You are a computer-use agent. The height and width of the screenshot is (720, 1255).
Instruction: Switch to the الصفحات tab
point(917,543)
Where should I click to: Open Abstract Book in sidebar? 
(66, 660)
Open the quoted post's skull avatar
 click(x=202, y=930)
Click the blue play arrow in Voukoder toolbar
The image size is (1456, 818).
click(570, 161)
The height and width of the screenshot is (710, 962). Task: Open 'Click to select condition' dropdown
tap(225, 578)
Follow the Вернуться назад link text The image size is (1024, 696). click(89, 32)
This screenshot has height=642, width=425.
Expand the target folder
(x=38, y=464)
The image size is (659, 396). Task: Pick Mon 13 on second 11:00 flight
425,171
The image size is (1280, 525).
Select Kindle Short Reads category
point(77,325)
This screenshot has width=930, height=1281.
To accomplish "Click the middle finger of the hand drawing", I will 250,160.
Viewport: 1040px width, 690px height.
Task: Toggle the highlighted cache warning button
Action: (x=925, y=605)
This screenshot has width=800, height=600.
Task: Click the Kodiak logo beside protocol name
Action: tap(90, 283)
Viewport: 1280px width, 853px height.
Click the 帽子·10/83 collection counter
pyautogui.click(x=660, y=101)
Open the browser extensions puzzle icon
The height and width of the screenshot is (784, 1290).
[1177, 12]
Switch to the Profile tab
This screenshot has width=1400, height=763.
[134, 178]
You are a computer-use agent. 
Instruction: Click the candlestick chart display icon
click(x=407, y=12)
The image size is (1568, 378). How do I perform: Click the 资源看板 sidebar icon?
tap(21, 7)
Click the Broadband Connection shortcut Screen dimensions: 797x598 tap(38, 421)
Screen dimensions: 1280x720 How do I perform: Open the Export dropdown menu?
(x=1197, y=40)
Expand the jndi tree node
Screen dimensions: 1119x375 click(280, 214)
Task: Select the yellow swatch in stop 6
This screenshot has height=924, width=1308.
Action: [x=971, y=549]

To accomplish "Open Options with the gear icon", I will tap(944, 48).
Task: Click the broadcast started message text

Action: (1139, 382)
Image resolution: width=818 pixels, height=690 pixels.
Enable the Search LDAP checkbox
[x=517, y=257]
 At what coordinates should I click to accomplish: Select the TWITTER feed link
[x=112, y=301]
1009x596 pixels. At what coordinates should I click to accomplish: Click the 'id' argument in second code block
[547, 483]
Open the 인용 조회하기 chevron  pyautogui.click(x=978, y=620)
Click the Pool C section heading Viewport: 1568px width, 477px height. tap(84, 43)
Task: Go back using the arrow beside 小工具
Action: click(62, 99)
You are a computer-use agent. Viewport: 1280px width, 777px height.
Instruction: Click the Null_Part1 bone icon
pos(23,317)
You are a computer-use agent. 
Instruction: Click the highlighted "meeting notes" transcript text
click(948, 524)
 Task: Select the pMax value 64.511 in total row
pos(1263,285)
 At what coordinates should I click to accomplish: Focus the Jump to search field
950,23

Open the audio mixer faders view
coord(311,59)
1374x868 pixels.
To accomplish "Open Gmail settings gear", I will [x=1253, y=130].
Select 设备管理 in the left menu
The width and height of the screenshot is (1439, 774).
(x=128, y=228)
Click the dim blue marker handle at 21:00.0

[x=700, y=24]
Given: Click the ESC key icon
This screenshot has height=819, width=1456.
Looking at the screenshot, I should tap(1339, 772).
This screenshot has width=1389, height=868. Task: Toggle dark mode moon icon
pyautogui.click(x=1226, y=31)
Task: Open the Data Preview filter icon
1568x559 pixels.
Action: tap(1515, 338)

★ ★ ★

**TASK DETAILS**
Search the data above for the word "gear" and show every line that has it.

**RESULT OF THE TASK**
To accomplish "Open Options with the gear icon", I will tap(944, 48).
To accomplish "Open Gmail settings gear", I will [x=1253, y=130].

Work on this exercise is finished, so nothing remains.